Since native is the go-to format now - providing many benefits for brands and publishers alike hoping to be less exposed to ad blockers and more creative with campaigns - it seems the next natural step is to trade this advertising programmatically, it was suggested, with Nicolas Bidon, global chief executive of Plista, saying “the only way to process large amounts of data in real time is by programmatic” stating he had “no doubt” the market will go down that route.

Bidon said the reason native and programmatic are coming together is because “the supply is there now”, suggesting programmatic delivers scale which can help deliver the best ROI for publishers and brands, something that is “difficult to demonstrate" with native as it is, according to Watkins.

"I see a lot of value from publishers like Guardian and Mail who know a lot about their audience and can talk to this audience in the right way and in a very valuable context," Bidon said. "However, I would then say you can use those insights and the content you created from those insights to get the best ROI and in my opinion that comes with scale which can come with programmatic and with the ability to find those audiences in many other places - that is the value of programmatic - to find the audience wherever they may be."
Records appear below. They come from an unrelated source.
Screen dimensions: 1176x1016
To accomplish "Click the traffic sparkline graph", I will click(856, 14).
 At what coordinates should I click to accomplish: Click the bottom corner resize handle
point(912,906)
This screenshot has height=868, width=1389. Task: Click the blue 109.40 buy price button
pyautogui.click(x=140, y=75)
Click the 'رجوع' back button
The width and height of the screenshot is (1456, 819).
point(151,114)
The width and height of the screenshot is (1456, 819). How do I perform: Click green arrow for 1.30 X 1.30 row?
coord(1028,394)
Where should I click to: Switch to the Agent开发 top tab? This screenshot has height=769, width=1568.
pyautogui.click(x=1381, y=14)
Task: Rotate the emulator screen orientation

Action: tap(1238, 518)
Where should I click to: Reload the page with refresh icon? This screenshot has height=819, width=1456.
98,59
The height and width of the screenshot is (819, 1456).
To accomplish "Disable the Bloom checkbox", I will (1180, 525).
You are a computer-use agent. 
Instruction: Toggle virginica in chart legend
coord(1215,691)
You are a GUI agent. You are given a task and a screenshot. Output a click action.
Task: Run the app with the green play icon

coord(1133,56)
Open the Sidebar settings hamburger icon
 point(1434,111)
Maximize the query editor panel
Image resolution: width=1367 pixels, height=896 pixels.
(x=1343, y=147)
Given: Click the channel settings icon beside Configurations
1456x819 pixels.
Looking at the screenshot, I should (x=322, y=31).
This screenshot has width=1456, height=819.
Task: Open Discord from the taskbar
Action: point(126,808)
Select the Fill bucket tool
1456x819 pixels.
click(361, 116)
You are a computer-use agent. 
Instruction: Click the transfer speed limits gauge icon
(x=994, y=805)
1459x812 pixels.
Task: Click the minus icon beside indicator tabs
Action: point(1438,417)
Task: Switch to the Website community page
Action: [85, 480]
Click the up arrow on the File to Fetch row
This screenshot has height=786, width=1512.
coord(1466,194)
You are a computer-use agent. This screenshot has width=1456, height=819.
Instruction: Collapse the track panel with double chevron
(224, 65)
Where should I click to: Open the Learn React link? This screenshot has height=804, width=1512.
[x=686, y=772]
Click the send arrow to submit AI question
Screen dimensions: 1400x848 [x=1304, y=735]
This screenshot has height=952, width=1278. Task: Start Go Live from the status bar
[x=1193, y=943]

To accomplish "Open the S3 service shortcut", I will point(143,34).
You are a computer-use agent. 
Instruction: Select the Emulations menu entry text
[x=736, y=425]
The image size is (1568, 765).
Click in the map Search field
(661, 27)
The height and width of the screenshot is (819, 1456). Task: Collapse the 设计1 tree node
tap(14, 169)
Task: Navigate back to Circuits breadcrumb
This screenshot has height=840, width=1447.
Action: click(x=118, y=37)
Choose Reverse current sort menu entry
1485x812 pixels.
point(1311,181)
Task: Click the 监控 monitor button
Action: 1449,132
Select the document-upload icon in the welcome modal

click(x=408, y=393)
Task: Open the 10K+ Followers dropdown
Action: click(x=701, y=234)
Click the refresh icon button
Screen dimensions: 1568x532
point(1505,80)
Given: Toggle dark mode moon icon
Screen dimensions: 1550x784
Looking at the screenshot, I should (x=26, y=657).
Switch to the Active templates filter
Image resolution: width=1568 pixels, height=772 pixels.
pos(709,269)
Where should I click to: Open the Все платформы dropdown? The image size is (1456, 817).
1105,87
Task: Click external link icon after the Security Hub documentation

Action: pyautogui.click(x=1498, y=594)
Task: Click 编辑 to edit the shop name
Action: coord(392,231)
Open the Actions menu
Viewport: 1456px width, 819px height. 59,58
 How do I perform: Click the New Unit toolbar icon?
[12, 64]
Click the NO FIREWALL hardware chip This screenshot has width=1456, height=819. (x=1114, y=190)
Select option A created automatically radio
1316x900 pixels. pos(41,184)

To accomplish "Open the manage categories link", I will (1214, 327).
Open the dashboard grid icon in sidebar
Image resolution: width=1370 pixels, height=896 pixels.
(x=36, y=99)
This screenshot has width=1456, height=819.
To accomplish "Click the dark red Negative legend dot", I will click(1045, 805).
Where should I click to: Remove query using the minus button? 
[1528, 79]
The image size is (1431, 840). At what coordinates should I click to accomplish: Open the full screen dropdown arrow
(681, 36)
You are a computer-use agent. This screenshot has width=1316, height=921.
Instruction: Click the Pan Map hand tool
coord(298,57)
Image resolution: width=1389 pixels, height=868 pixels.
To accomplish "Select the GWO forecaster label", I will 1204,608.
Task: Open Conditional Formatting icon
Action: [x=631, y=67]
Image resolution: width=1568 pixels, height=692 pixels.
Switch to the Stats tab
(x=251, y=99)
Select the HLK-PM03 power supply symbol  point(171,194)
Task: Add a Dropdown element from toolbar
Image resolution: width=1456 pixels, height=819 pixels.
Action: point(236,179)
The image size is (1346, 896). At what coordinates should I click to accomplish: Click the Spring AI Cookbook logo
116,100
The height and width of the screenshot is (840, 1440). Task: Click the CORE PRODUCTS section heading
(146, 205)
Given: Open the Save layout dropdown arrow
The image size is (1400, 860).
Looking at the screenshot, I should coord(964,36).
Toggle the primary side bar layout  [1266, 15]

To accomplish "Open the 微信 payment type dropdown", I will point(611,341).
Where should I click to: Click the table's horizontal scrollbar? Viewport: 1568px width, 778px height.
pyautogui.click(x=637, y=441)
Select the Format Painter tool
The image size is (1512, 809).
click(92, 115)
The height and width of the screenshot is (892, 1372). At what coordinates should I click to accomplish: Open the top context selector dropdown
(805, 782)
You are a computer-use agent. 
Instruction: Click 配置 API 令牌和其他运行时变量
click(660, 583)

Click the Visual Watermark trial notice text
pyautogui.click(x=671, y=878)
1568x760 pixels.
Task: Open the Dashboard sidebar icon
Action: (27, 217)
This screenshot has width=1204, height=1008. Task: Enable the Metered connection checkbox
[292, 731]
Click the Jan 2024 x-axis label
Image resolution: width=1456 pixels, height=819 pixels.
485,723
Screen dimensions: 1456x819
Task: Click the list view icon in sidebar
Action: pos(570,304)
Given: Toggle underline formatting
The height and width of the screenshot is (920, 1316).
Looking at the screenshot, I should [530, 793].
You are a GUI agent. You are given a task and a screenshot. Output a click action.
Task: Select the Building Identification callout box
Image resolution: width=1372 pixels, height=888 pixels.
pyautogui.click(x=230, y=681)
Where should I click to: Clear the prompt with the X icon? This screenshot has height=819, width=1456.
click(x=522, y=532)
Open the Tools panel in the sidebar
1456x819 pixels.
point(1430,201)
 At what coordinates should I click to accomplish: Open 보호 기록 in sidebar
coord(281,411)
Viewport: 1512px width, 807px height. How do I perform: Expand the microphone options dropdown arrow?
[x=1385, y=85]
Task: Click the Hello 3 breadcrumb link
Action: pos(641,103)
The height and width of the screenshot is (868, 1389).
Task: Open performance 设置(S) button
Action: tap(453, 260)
“To me those two things are not antagonistic,” he concluded.

Jamie Toward, head of media at Karmarama addressed the issue of programmatic delivering scale at the expense of creative, saying: "You can make branded content that is deliverable in native programmatic that still resonates with people and makes people feel comfortable.”

Anne Shooter, commercial editor of MailOnline, sat on the other side of the fence. Shooter suggested "programmatic native is really a contradiction in terms" because native offerings are very bespoke “and the whole point is that it sits on our site and is integrated into that content”.

“We can distribute further through Facebook but we haven’t done that yet and don’t need to do it, we have offered up to 600,000 views on our content and people want to be part of MailOnline - that is why the brands are coming to us. I think it is my job to make sure that people are on site and reading the content and have no interest in distributing it more widely really unless it is going back onto the site,” Shooter said.

The Guardian has its own programmatic product, Response+, which is used for wider distribution use of its third party data, something Anna Watkins, managing director of Guardian Labs said was “critical” for the publisher.

Watkins instead brought to light the “tensions” she has seen with who is responsible and makes the money on the wider distribution of programmatic, saying “we as a media owner with our own programmatic product are best placed to do it” meaning media agencies are losing out on revenue.

Meanwhile Shooter warned of the implications of too much sponsored content, saying “we will probably have to put a cap on it”. It’s an advertising format that has grown exponentially over the last year, with IAB’s latest figures revealing content and native advertising spend increased by 49.9% to £776 million in 2015. The challenge, said Shooter, is in how much sponsored content publishers can do without turning people off.

“We have seen in the States markets becoming really saturated with sponsored content and then makes people cynical about it. We have to be really careful about keeping the quality high and not allowing our sites to become dominated by too much sponsored content,” Shooter said.